He turned toward the elevator and his peripheral vision caught movement in the same direction from the lower lobby.  He had to hand it to the Cyprus PD, they were taking their job seriously.

 

His new shadow arrived at the elevator door in a whiff of coconut sunscreen and an emerald green bikini, the top of which should have been handed down to her little sister long ago, with a sheer white wrap tied around her waist. She seemed a bit young too be working for the local service; at least twenty. Probably older though; he tended to underestimate. Whatever her age, she was clearly there to appeal to the womanizing American who was getting so much attention from the intelligence division.

No surprise that she didn’t need to press the button for another floor.

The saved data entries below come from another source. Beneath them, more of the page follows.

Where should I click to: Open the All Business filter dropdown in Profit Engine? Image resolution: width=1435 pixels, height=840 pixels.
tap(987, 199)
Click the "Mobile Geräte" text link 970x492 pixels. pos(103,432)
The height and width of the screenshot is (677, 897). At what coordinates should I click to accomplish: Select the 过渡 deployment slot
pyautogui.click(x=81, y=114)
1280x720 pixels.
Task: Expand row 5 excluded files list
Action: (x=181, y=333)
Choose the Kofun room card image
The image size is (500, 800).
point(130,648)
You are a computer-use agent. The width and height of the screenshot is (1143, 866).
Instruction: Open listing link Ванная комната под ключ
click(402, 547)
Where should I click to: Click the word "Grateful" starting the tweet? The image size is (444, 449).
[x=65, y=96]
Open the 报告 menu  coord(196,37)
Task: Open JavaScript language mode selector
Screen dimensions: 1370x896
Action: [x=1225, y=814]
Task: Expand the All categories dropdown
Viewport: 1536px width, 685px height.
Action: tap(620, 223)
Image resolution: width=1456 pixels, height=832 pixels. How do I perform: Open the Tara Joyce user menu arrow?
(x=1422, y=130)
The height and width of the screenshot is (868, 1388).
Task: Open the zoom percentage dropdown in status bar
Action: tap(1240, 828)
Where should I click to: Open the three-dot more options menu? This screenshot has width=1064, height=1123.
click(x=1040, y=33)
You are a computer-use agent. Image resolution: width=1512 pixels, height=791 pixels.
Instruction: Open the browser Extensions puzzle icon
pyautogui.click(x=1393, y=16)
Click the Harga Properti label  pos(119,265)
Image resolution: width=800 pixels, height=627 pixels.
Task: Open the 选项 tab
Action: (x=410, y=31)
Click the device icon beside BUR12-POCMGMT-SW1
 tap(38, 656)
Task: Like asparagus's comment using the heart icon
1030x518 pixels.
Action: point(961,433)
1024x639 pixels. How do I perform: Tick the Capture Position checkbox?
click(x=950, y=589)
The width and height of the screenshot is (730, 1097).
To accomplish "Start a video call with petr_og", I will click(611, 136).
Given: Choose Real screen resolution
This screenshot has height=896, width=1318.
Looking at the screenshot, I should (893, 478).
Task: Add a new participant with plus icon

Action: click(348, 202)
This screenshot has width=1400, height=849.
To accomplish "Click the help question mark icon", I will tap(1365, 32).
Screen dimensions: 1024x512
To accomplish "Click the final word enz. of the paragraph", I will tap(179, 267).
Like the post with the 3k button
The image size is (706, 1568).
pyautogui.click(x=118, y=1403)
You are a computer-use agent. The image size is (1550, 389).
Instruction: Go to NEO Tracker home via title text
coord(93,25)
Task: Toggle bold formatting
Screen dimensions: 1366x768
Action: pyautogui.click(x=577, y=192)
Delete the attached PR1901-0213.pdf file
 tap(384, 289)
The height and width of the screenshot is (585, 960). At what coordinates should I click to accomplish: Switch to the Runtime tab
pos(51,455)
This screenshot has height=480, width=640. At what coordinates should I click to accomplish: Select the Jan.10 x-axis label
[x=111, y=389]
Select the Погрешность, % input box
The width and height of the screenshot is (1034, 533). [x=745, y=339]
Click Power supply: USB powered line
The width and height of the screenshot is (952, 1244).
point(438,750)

When the elevator doors opened, he ushered the girl out first and followed as she turned in the direction of his room. As she walked, the hallway lights cast little reflective bands that slid down her black hair as it swayed over her olive skin. She stopped at 317, adjacent to his room and between his room and the exit. As he pulled out his key card, he heard her say, “Looks like we’re neighbors.”

He looked toward her and smiled. “Well, I’ll try to be a good neighbor. Do you like the hotel?”

“Yes, I’ve stayed here a few times. It’s really lovely.” There was no Scandinavian flavoring in her British accent, but her bikini top was interesting in an engineering-the-impossible kind of way.  She walked toward him and extended her hand. “I’m Helen.”

“Of course you are.” He took her hand and held it for a moment while he looked in her eyes. “I hope Paris isn’t too noisy when he comes to steal you away.”

“Does every American read Homer before their Cyprus holiday?”

“Just the smart ones…I’m Robert, by the way.”

“Well, it’s very nice to meet you, Robert.”  She turned back toward her room and looked over her shoulder. “Let me know if you need anything.”

“Thank you.” The wisp of a wrap around her waist did little to hide the triangle of green fabric below the small of her back which directed his eyes further downward. He wondered how close she was supposed to get to him.

*****

Helen, it turned out, was only responsible for him in the hotel.  She kept showing up like a schoolgirl with a secret crush—at the breakfast bar, in the hotel gym, around the pool, and heading back to the room.  Robert got the feeling that she might be writing, “Mrs. Robert Whitman” over and over in her notebooks.  Joke was on her though, because “Robert Whitman” was just a mash-up of Robert Frost and Walt Whitman that had been approved as an alias for a man whose real passport said he was Kirk Blackwell, and whose military ID said that he was a commander in the United States Navy, and whose dress uniform was pinned with the gold Trident of a Navy SEAL. 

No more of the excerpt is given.